LUIS UGALDE S.J. 02 de octubre de 2022
A
propósito del centenario del Colegio San Ignacio, el exrector de la UCAB repasa
los aportes de la Compañía de Jesús al sistema educativo nacional, en todos sus
niveles, con la excelencia y solidaridad social como nortes
La
entrada de los jesuitas a Venezuela (1916), luego de siglo y medio de su
expulsión por el Rey de España (1767) fue con límites y restricciones: solo 3 y
solo para formar sacerdotes en el seminario.
En
1915 Venezuela era uno de los pocos países de América del Sur sin presencia
jesuita. Un siglo después (2016) el Superior General de los jesuitas en Roma,
Arturo Sosa, es venezolano, uno de los 6 que ha habido a
lo largo de estos 100 años.
Empezamos el curso escolar 2022-2023 con la educación nacional en ruinas y con los educadores maltratados. En este curso se cumplen los 100 años de la fundación (1923) del colegio San Ignacio en el centro de Caracas. Entre temores y esperanzas abrió sus puertas con unas decenas de niños. Incluso en el gobierno de Juan Vicente Gómez había división: unos se opusieron a que esa mala semilla entrara y otros, como los ministros Arcaya y Vallenilla Lanz no solo apoyaron, sino que lo escogieron para educar a sus hijos.
El
colegio creció y se afianzó con discreción y silencio, pero luego de la muerte
de Gómez (1935) jóvenes de la naciente democracia (los cercanos a la “izquierda
marxista” y también los de la “derecha liberal”) coincidían en la necesidad de
expulsar del país a las pocas decenas de jesuitas dedicados a la labor pastoral
de catequesis, retiros y Ejercicios Espirituales y dos pequeños colegios en
Caracas y Mérida.

▸ Instrucción 1
Actualiza el artículo sobre los jesuitas en Venezuela: vuelve a escribir todo lo que va desde "LUIS UGALDE S.J." hasta "estos 100 años.", poniendo "noviciado" en lugar de "seminario".
▸ Instrucción 2
Según el artículo sobre los jesuitas en Venezuela, ¿en qué año los expulsó el Rey de España?
El listado procede de una fuente distinta a la del artículo.

▸ Datos proporcionados

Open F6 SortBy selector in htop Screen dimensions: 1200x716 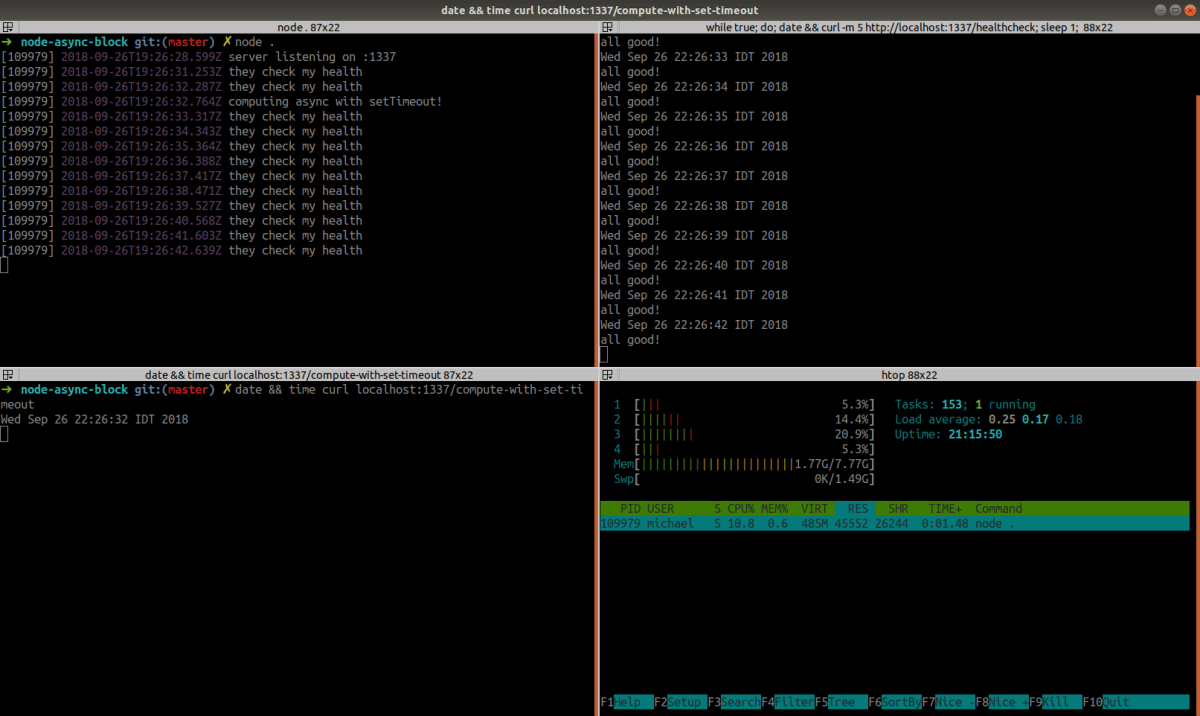pyautogui.click(x=894, y=702)
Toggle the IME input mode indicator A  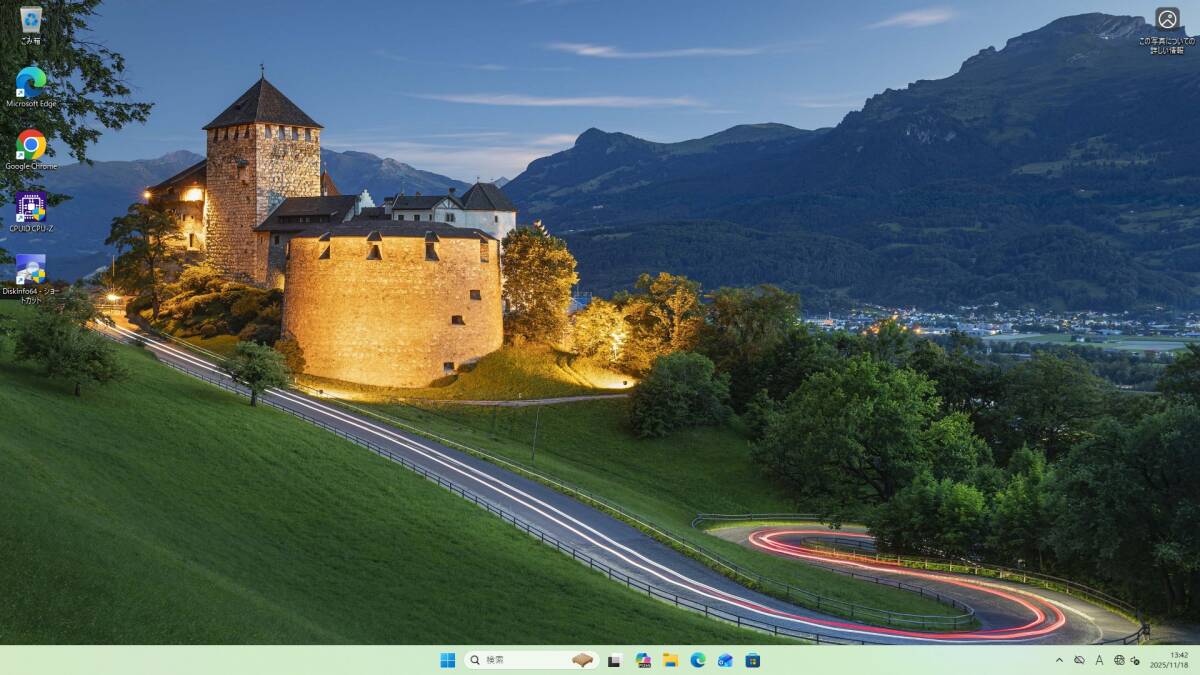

▸ Solución 1
LUIS UGALDE S.J. 02 de octubre de 2022
A
propósito del centenario del Colegio San Ignacio, el exrector de la UCAB repasa
los aportes de la Compañía de Jesús al sistema educativo nacional, en todos sus
niveles, con la excelencia y solidaridad social como nortes
La
entrada de los jesuitas a Venezuela (1916), luego de siglo y medio de su
expulsión por el Rey de España (1767) fue con límites y restricciones: solo 3 y
solo para formar sacerdotes en el noviciado.
En
1915 Venezuela era uno de los pocos países de América del Sur sin presencia
jesuita. Un siglo después (2016) el Superior General de los jesuitas en Roma,
Arturo Sosa, es venezolano, uno de los 6 que ha habido a
lo largo de estos 100 años.

▸ Solución 2
En 1767.